• [PROBLEM TO SOLVE]: Repeat the entire listing exactly as written.

• [SOURCE DATA]:
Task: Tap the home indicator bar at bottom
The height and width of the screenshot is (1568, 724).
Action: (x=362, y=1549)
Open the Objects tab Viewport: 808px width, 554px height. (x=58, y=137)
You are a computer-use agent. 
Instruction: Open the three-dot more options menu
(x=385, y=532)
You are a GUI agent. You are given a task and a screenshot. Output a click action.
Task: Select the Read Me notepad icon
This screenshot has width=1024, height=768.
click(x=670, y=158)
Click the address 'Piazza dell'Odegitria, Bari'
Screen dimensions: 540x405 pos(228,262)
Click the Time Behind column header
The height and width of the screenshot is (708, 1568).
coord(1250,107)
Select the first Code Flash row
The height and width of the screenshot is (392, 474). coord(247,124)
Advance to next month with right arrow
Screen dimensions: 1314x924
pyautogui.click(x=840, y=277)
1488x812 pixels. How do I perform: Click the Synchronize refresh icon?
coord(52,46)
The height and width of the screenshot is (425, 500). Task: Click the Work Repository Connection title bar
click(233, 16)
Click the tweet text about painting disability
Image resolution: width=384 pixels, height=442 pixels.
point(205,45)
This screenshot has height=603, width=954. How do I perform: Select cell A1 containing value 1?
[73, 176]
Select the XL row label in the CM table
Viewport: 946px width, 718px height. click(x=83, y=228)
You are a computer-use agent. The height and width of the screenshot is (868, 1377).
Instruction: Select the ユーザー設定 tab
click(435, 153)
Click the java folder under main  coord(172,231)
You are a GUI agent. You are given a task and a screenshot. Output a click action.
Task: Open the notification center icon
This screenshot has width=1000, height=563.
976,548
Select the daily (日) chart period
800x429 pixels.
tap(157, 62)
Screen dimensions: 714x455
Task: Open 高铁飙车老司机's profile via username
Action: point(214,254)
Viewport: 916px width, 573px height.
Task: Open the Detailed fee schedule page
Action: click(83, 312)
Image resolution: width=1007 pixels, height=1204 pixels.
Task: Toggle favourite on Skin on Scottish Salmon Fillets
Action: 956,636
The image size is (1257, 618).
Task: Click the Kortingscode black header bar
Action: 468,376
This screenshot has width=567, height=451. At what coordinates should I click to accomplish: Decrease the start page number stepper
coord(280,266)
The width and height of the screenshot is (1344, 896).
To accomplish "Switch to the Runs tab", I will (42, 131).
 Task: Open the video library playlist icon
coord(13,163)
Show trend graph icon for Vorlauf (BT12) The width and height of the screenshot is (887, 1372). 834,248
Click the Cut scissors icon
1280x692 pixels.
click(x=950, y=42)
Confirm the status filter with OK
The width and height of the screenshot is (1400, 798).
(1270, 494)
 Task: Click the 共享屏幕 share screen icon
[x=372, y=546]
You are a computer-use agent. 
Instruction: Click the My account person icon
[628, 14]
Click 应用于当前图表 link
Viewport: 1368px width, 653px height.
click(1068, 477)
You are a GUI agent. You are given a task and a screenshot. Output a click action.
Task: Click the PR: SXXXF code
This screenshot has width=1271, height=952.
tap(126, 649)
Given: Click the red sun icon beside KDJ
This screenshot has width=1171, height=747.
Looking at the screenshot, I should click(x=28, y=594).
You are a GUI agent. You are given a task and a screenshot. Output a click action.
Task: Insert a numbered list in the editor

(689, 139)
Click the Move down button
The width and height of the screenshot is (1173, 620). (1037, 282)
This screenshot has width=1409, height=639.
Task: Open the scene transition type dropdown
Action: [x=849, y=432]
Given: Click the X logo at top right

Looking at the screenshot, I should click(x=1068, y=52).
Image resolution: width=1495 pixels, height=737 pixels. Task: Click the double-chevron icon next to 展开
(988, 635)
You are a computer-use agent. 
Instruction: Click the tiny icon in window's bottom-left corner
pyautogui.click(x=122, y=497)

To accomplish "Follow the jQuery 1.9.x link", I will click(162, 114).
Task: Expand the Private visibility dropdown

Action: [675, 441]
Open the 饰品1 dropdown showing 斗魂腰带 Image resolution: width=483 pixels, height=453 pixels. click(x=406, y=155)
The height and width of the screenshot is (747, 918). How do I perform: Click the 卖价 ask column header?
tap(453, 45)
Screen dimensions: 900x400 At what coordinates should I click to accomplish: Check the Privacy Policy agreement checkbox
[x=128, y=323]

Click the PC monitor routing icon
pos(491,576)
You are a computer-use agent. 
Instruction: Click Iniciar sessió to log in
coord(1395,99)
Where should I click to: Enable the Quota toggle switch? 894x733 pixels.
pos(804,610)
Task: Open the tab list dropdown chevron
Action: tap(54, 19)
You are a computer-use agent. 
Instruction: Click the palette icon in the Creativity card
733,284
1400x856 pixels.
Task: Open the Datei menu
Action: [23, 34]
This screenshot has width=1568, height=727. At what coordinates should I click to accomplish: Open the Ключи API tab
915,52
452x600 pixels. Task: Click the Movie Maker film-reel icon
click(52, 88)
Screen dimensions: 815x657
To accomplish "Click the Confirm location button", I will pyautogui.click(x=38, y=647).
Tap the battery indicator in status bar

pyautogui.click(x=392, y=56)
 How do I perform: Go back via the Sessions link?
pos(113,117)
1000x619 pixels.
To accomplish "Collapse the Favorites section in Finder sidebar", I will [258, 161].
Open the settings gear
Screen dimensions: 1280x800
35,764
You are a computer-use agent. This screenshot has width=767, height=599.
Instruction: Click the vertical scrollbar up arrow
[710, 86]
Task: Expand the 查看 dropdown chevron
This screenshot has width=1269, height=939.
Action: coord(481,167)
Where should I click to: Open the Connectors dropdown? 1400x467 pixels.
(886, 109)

• [PROBLEM SOLUTION]:
Task: Tap the home indicator bar at bottom
The height and width of the screenshot is (1568, 724).
Action: (x=362, y=1549)
Open the Objects tab Viewport: 808px width, 554px height. (x=58, y=137)
You are a computer-use agent. 
Instruction: Open the three-dot more options menu
(x=385, y=532)
You are a GUI agent. You are given a task and a screenshot. Output a click action.
Task: Select the Read Me notepad icon
This screenshot has width=1024, height=768.
click(x=670, y=158)
Click the address 'Piazza dell'Odegitria, Bari'
Screen dimensions: 540x405 pos(228,262)
Click the Time Behind column header
The height and width of the screenshot is (708, 1568).
coord(1250,107)
Select the first Code Flash row
The height and width of the screenshot is (392, 474). coord(247,124)
Advance to next month with right arrow
Screen dimensions: 1314x924
pyautogui.click(x=840, y=277)
1488x812 pixels. How do I perform: Click the Synchronize refresh icon?
coord(52,46)
The height and width of the screenshot is (425, 500). Task: Click the Work Repository Connection title bar
click(233, 16)
Click the tweet text about painting disability
Image resolution: width=384 pixels, height=442 pixels.
point(205,45)
This screenshot has height=603, width=954. How do I perform: Select cell A1 containing value 1?
[73, 176]
Select the XL row label in the CM table
Viewport: 946px width, 718px height. click(x=83, y=228)
You are a computer-use agent. The height and width of the screenshot is (868, 1377).
Instruction: Select the ユーザー設定 tab
click(435, 153)
Click the java folder under main  coord(172,231)
You are a GUI agent. You are given a task and a screenshot. Output a click action.
Task: Open the notification center icon
This screenshot has width=1000, height=563.
976,548
Select the daily (日) chart period
800x429 pixels.
tap(157, 62)
Screen dimensions: 714x455
Task: Open 高铁飙车老司机's profile via username
Action: point(214,254)
Viewport: 916px width, 573px height.
Task: Open the Detailed fee schedule page
Action: click(83, 312)
Image resolution: width=1007 pixels, height=1204 pixels.
Task: Toggle favourite on Skin on Scottish Salmon Fillets
Action: 956,636
The image size is (1257, 618).
Task: Click the Kortingscode black header bar
Action: 468,376
This screenshot has width=567, height=451. At what coordinates should I click to accomplish: Decrease the start page number stepper
coord(280,266)
The width and height of the screenshot is (1344, 896).
To accomplish "Switch to the Runs tab", I will (42, 131).
 Task: Open the video library playlist icon
coord(13,163)
Show trend graph icon for Vorlauf (BT12) The width and height of the screenshot is (887, 1372). 834,248
Click the Cut scissors icon
1280x692 pixels.
click(x=950, y=42)
Confirm the status filter with OK
The width and height of the screenshot is (1400, 798).
(1270, 494)
 Task: Click the 共享屏幕 share screen icon
[x=372, y=546]
You are a computer-use agent. 
Instruction: Click the My account person icon
[628, 14]
Click 应用于当前图表 link
Viewport: 1368px width, 653px height.
click(1068, 477)
You are a GUI agent. You are given a task and a screenshot. Output a click action.
Task: Click the PR: SXXXF code
This screenshot has width=1271, height=952.
tap(126, 649)
Given: Click the red sun icon beside KDJ
This screenshot has width=1171, height=747.
Looking at the screenshot, I should click(x=28, y=594).
You are a GUI agent. You are given a task and a screenshot. Output a click action.
Task: Insert a numbered list in the editor

(689, 139)
Click the Move down button
The width and height of the screenshot is (1173, 620). (1037, 282)
This screenshot has width=1409, height=639.
Task: Open the scene transition type dropdown
Action: [x=849, y=432]
Given: Click the X logo at top right

Looking at the screenshot, I should click(x=1068, y=52).
Image resolution: width=1495 pixels, height=737 pixels. Task: Click the double-chevron icon next to 展开
(988, 635)
You are a computer-use agent. 
Instruction: Click the tiny icon in window's bottom-left corner
pyautogui.click(x=122, y=497)

To accomplish "Follow the jQuery 1.9.x link", I will click(162, 114).
Task: Expand the Private visibility dropdown

Action: [675, 441]
Open the 饰品1 dropdown showing 斗魂腰带 Image resolution: width=483 pixels, height=453 pixels. click(x=406, y=155)
The height and width of the screenshot is (747, 918). How do I perform: Click the 卖价 ask column header?
tap(453, 45)
Screen dimensions: 900x400 At what coordinates should I click to accomplish: Check the Privacy Policy agreement checkbox
[x=128, y=323]

Click the PC monitor routing icon
pos(491,576)
You are a computer-use agent. 
Instruction: Click Iniciar sessió to log in
coord(1395,99)
Where should I click to: Enable the Quota toggle switch? 894x733 pixels.
pos(804,610)
Task: Open the tab list dropdown chevron
Action: tap(54, 19)
You are a computer-use agent. 
Instruction: Click the palette icon in the Creativity card
733,284
1400x856 pixels.
Task: Open the Datei menu
Action: [23, 34]
This screenshot has width=1568, height=727. At what coordinates should I click to accomplish: Open the Ключи API tab
915,52
452x600 pixels. Task: Click the Movie Maker film-reel icon
click(52, 88)
Screen dimensions: 815x657
To accomplish "Click the Confirm location button", I will pyautogui.click(x=38, y=647).
Tap the battery indicator in status bar

pyautogui.click(x=392, y=56)
 How do I perform: Go back via the Sessions link?
pos(113,117)
1000x619 pixels.
To accomplish "Collapse the Favorites section in Finder sidebar", I will [258, 161].
Open the settings gear
Screen dimensions: 1280x800
35,764
You are a computer-use agent. This screenshot has width=767, height=599.
Instruction: Click the vertical scrollbar up arrow
[710, 86]
Task: Expand the 查看 dropdown chevron
This screenshot has width=1269, height=939.
Action: coord(481,167)
Where should I click to: Open the Connectors dropdown? 1400x467 pixels.
(886, 109)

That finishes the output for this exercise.